Chef Gourmet es una empresa gastronómica que se especializa en la elaboración de viandas empresariales. Recientemente, la organización sumó a su certificación de Buenas Prácticas de Manufactura (BPM) el Sello IRAM de Protocolo COVID- 19 Verificado. Entrevistamos a su gerente de Calidad, Natalia Pereyra, para conocer cómo esta certificación les permite construir confianza con sus clientes y colaboradores.

 

 

En menos de un mes, junto a un grupo de expertos, reunimos el conocimiento de documentos oficiales nacionales y extranjeros y elaboramos la EDP IRAM 3820 para que las empresas puedan generar un Protocolo COVID-19. ¿En qué medida esta implementación los ayudó a cuidar la salud de colaboradores y clientes?  

 

Con el comienzo de la pandemia la información iba variando constantemente y, por lo tanto, el protocolo también iba sufriendo esos cambios. Había muchísima información a nivel nacional e internacional. Por eso, tenerla consolidada en la EDP IRAM 3820 nos sirvió para estandarizar nuestra forma de trabajo y así obtener un lineamiento claro para lograr el objetivo de la empresa, evitar los contagios masivos y, de esta manera, garantizar la producción al 100%.

 

Recientemente dieron un paso más y alcanzaron la certificación del Sello IRAM de Protocolo COVID-19 Verificado sobre la base de esa EDP. Antes de contactarnos, ¿con qué problemáticas se encontraron al aplicar el protocolo? ¿Por qué nos eligieron para llevar adelante este proceso? 

 

Al ser una empresa de alimentos certificada en BPM, teníamos implementadas ciertas prácticas de higiene, como el uso de barbijo obligatorio, el lavado de manos, sanitizado de frutas y verduras, desinfección de áreas, etc., por lo que aplicar el protocolo no nos generó grandes inconvenientes.

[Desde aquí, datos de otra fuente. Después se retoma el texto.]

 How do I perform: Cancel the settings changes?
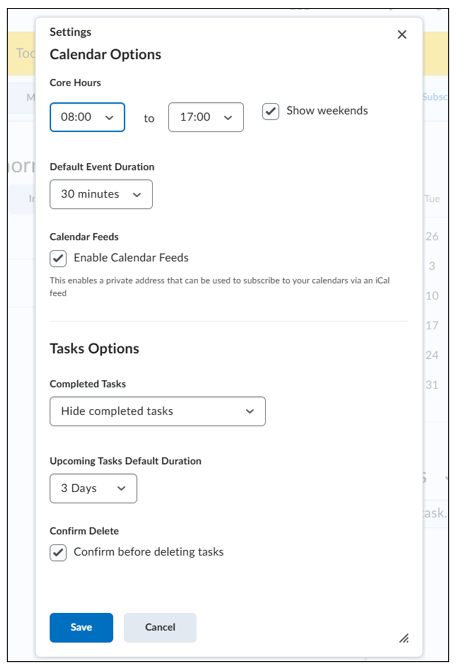pyautogui.click(x=160, y=627)
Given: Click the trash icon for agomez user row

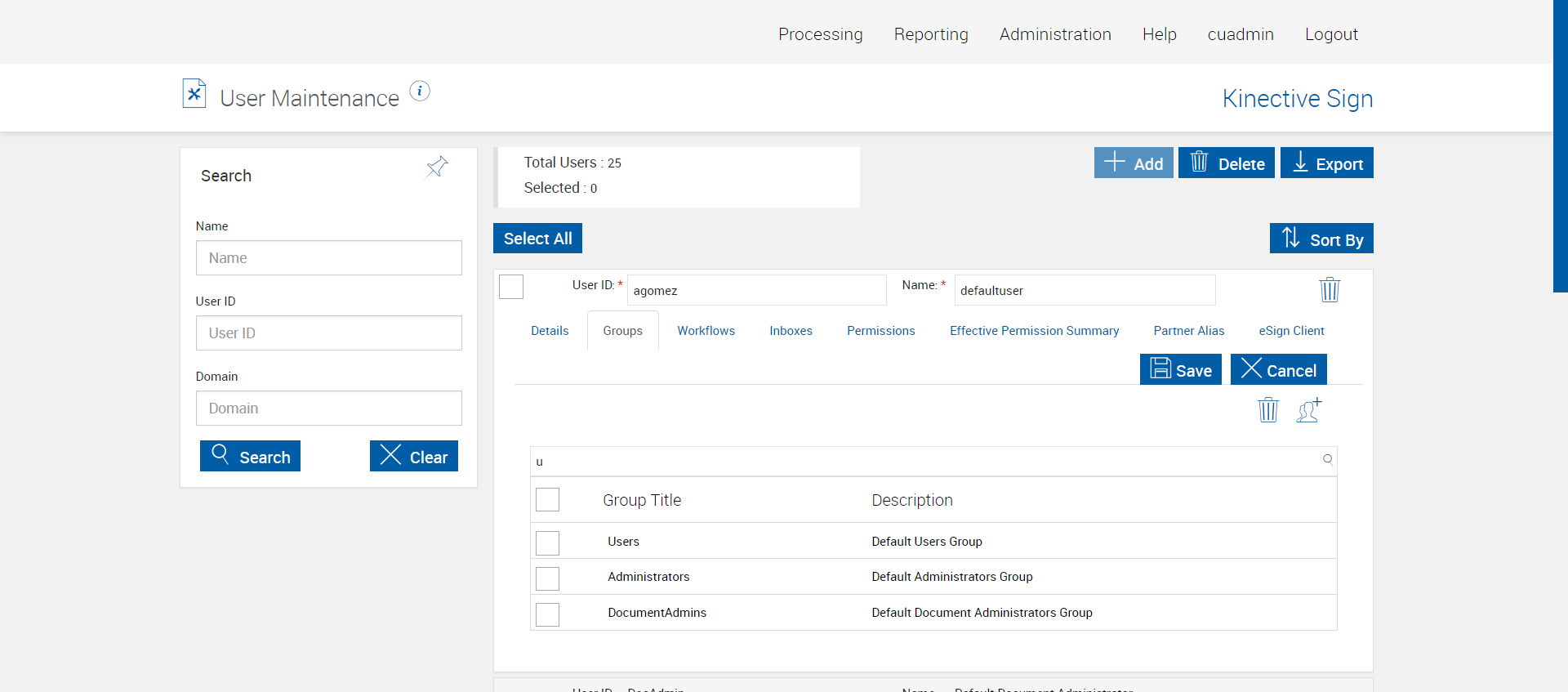Looking at the screenshot, I should pos(1330,289).
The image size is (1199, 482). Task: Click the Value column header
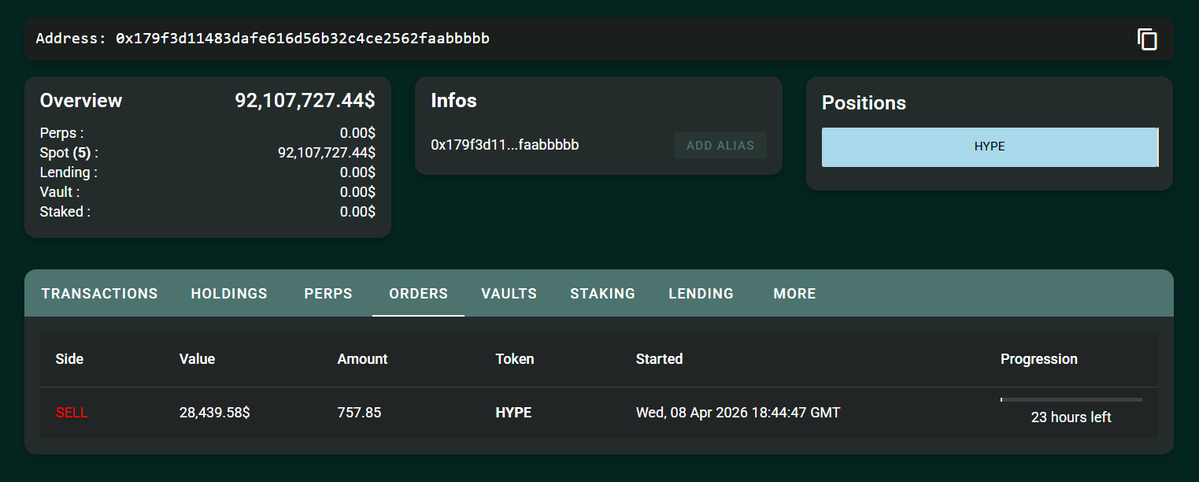click(x=197, y=359)
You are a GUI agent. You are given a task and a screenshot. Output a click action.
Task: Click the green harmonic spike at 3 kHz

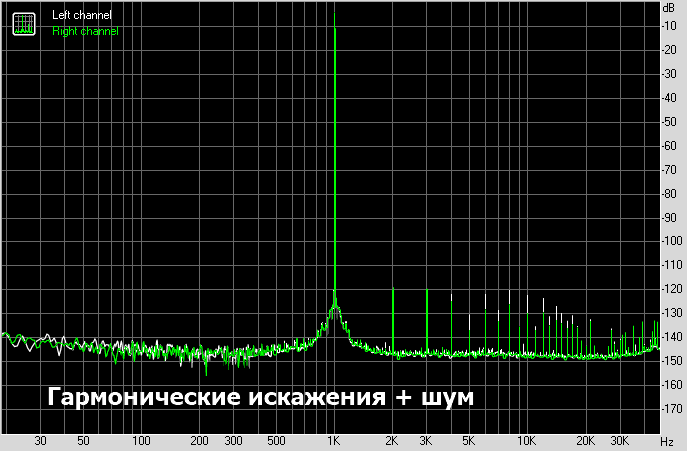427,320
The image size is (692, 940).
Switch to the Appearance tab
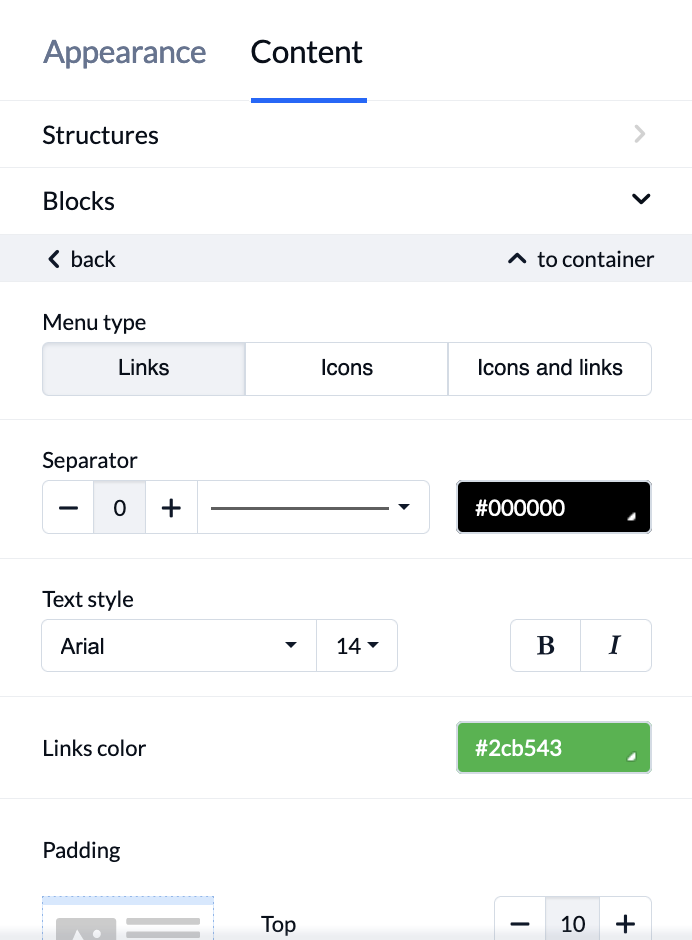(x=124, y=52)
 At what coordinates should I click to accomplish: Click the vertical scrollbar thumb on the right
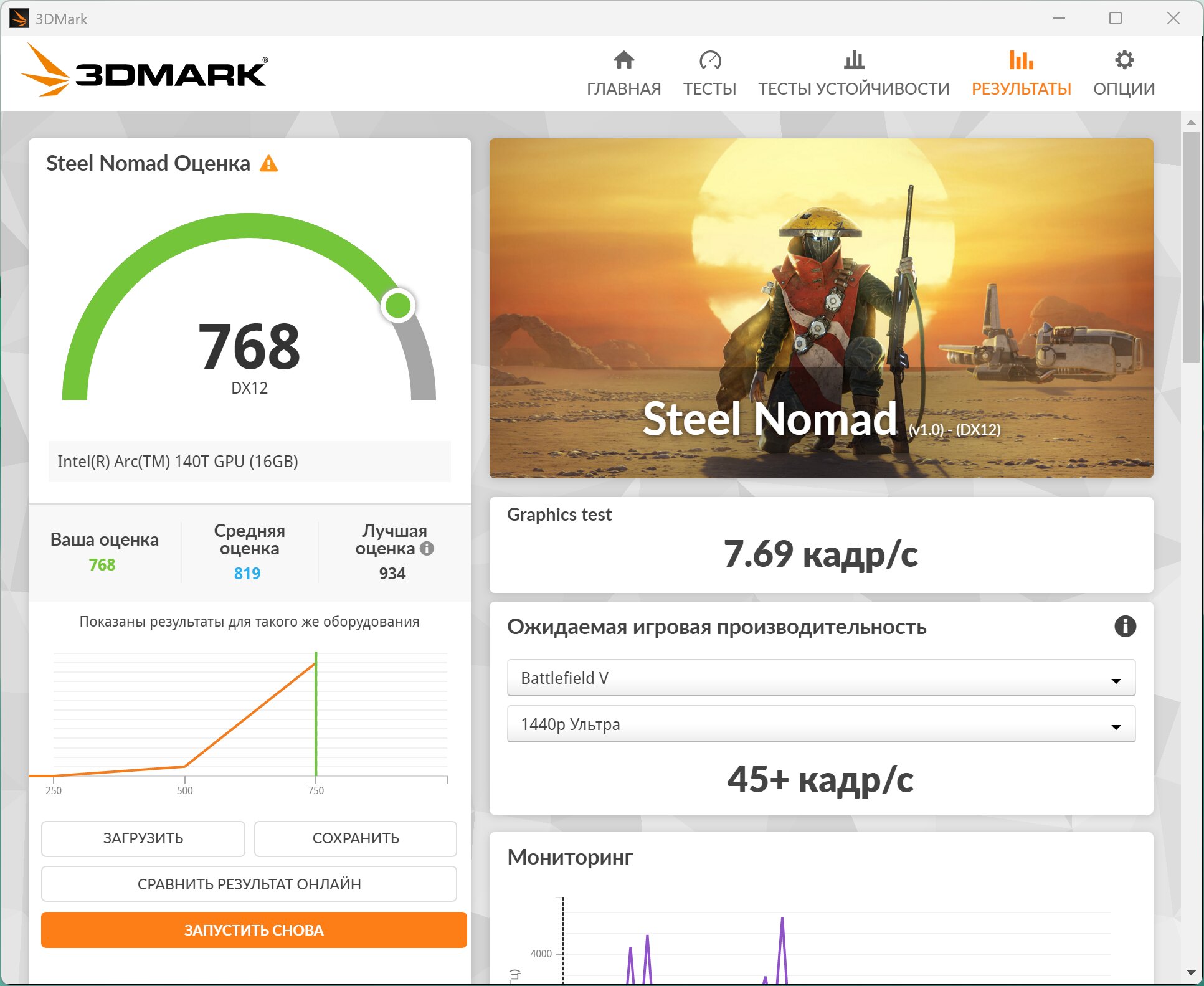1191,247
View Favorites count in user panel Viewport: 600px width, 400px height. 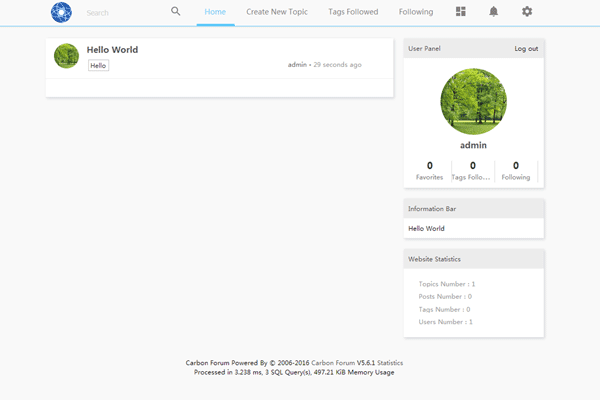[x=429, y=170]
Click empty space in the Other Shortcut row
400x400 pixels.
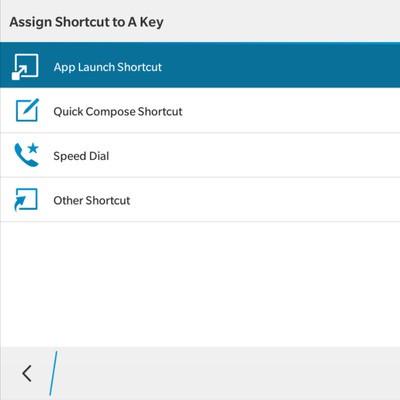(x=263, y=199)
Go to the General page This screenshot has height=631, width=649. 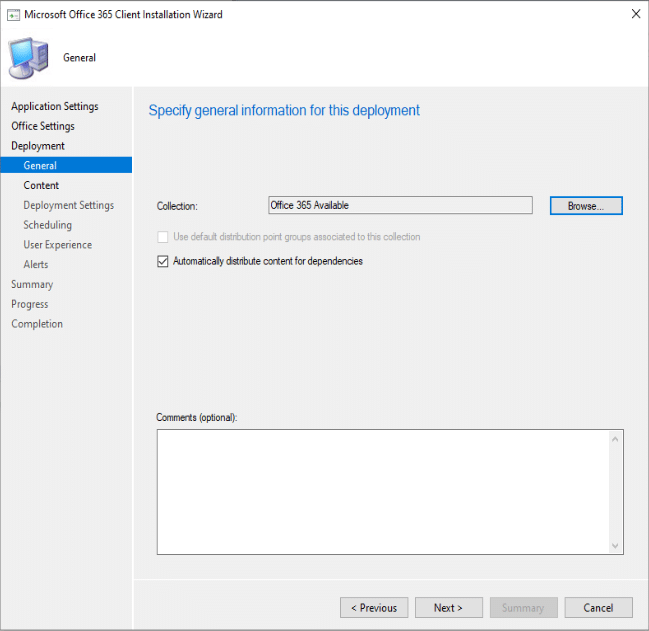tap(40, 166)
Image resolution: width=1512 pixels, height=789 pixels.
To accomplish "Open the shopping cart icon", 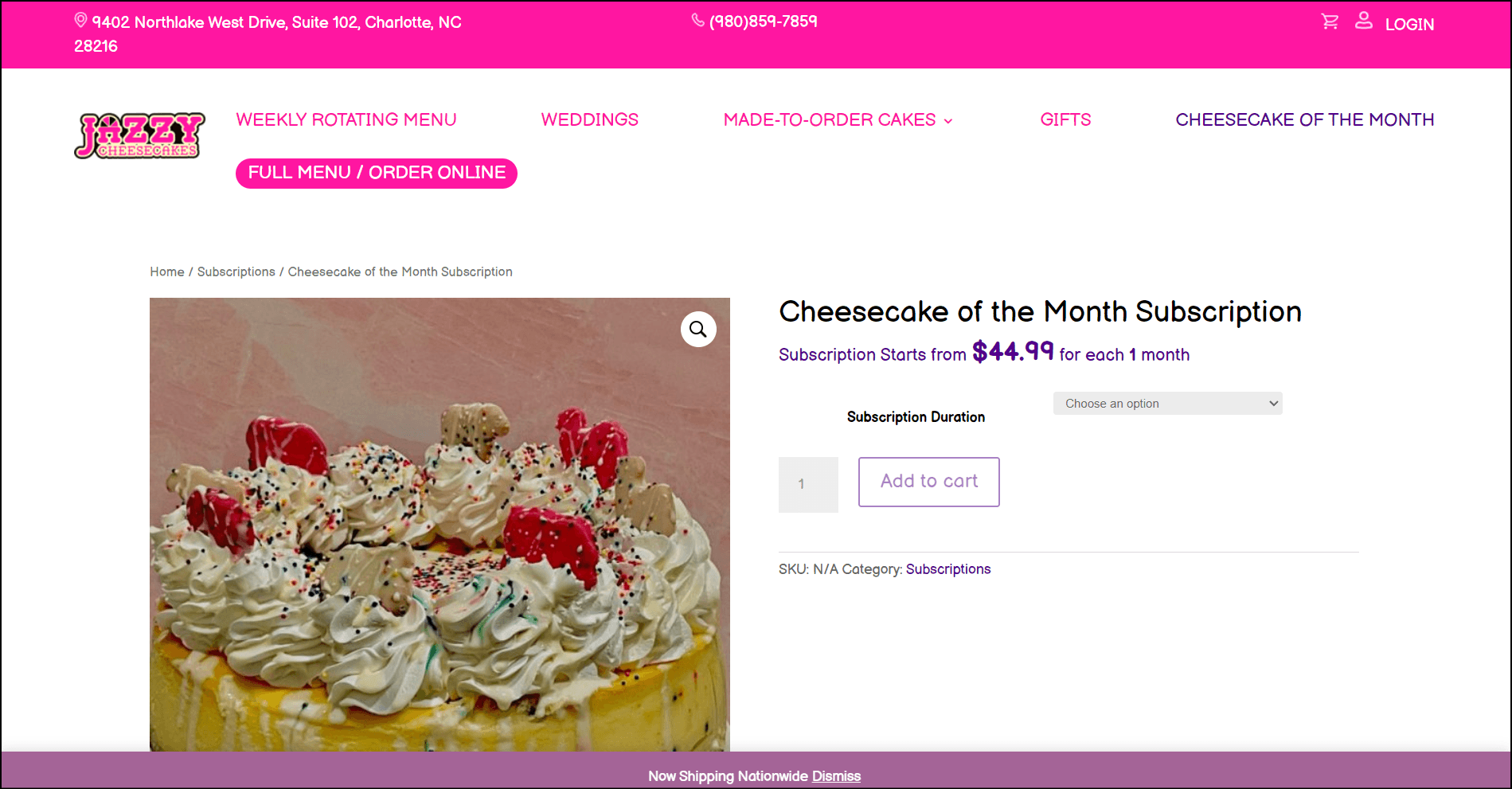I will (x=1329, y=21).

Elegimos certificar con IRAM porque ya veníamos trabajando hace casi 5 años bajo la certificación de la norma IRAM 14201:2007 y nos parecía un compromiso enorme conseguir este sello, tanto para darle la tranquilidad al empleado de que venía a trabajar a un lugar seguro, como así también a los clientes.

 

¿De qué manera pudimos ayudarlos y cómo fue la experiencia general de certificación? ¿Creen que dar este paso les permite construir confianza entre sus públicos de interés?

 

Sin duda, certificar con IRAM le dio un valor agregado a la organización; nos permitió darle una mayor tranquilidad a nuestros clientes. Se puede tener mucha seguridad de los procesos que se realizan, pero siempre certificarlos genera una confianza aún mayor. Lo mejor fue el resultado con los empleados que realmente se sintieron contenidos, tranquilos y comprometidos de trabajar en una empresa que no puso límites para protegerlos.

 

Una vez que lograron alcanzar el sello IRAM, ¿qué beneficios perciben y cuál es el impacto en su organización? ¿Recomendarían esta certificación a otras organizaciones?

 

Los clientes nos escribían constantemente consultando por el protocolo que se estaba aplicando en la empresa. Una vez alcanzado el sello, se fue calmando esa incertidumbre y la respuesta fue 100% positiva. Recomendamos totalmente esta certificación; es una herramienta fácil de aplicar y el resultado que se obtiene es aún mejor.